Patricia Gualinga

Patricia Gualinga was a speaker for the indigenous Kichwa community Sarayaku in Ecuador for a long time. From the beginning, she was at the forefront in the battle against the invasion of international oil companies into the territory of the Sarayaku. She was a key figure in the lawsuit against the state of Ecuador at the International Court of Justice and a strong leader in a steadily growing feminist movement fighting for the protection of the Amazonas.

She travelled the entire world as an ambassador: at international events like the UN Conference for indigenous peoples in New York and the Climate Change Conference in Paris.

Patricia Gualinga puts the fight for territory and a life in harmony with nature into a larger context of international efforts to achieve a more sustainable future.

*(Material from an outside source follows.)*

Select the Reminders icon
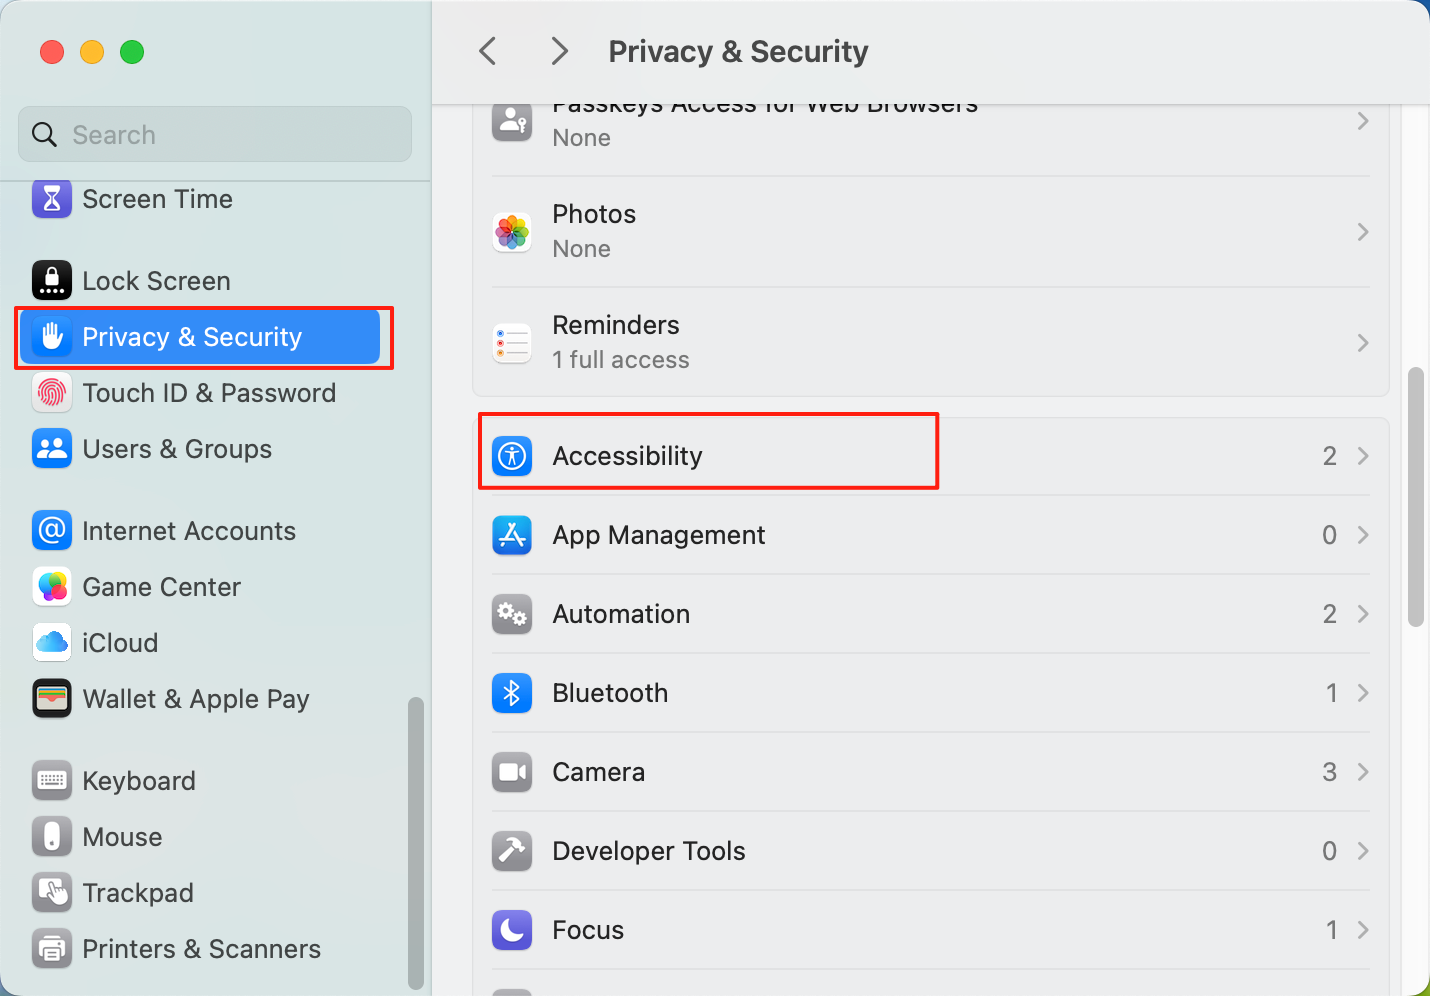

The conservation of traditions and rich cultural identities and the approach towards so-called modernity open a creative space for the indispensable dialogue and exchange during a time at the crossroads.


Belonging to the indigenous Kichwa, the Sarayaku community lives in the Amazon rainforest. It calls itself the “people of the zenith”, a term which stems from an age-old legend. The community is world-famous and is thought of as a symbol of indigenous resistance against the invasion of large oil companies into their territory and the manifestation of independence between tradition and modernity in our globalised world.

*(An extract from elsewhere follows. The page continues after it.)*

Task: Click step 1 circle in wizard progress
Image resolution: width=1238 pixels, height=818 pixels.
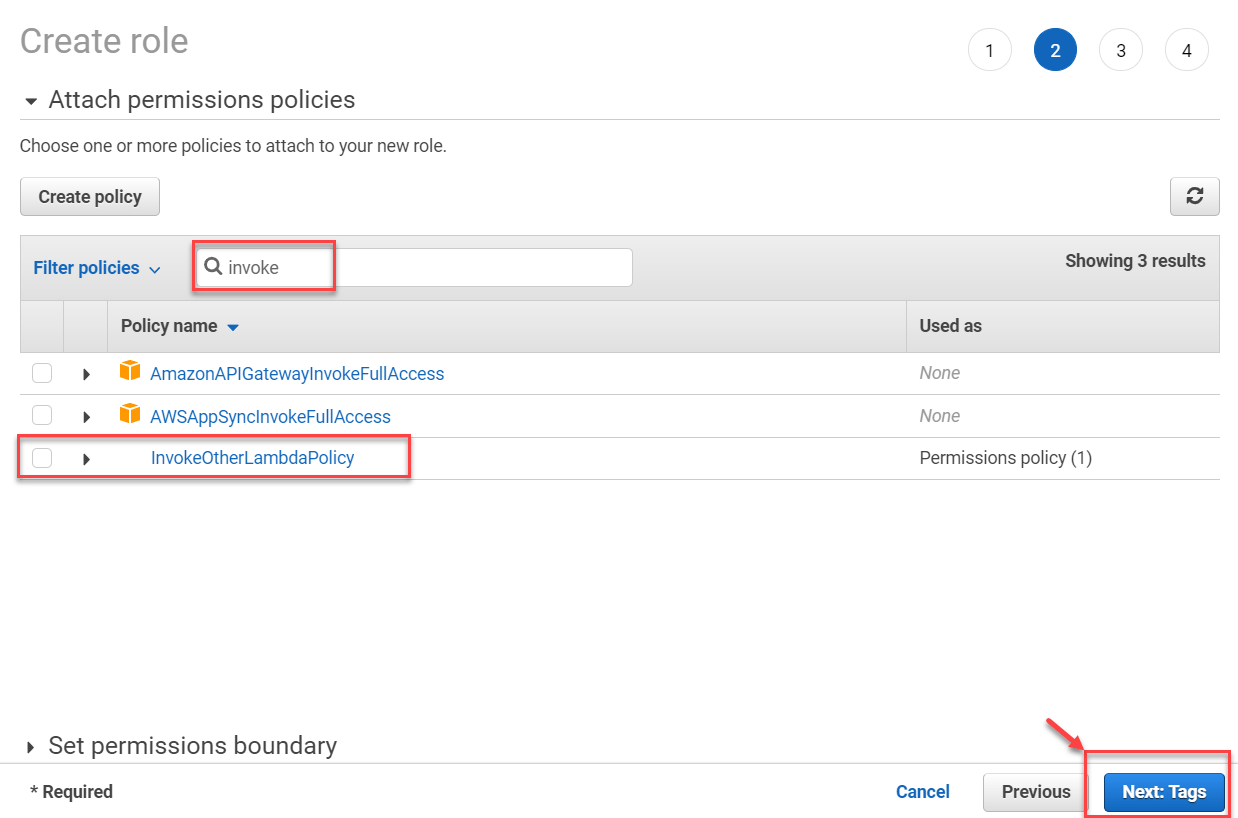Action: pos(989,49)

The community became world-renowned due to a long-term struggle against international oil companies. The small community sued the state of Ecuador at the highest international level, at the International Court of Justice, in 2002. The government had approved of the drilling in the territory of the Kichwa without the permission of the community. The community wasn’t intimidated, and the community received 1.3 million dollars as compensation.

The community used this money to establish the first indigenous bank in Ecuador, an own education institute and even an own airline. The community still managed to maintain its indigenous lifestyle, a life in harmony with nature.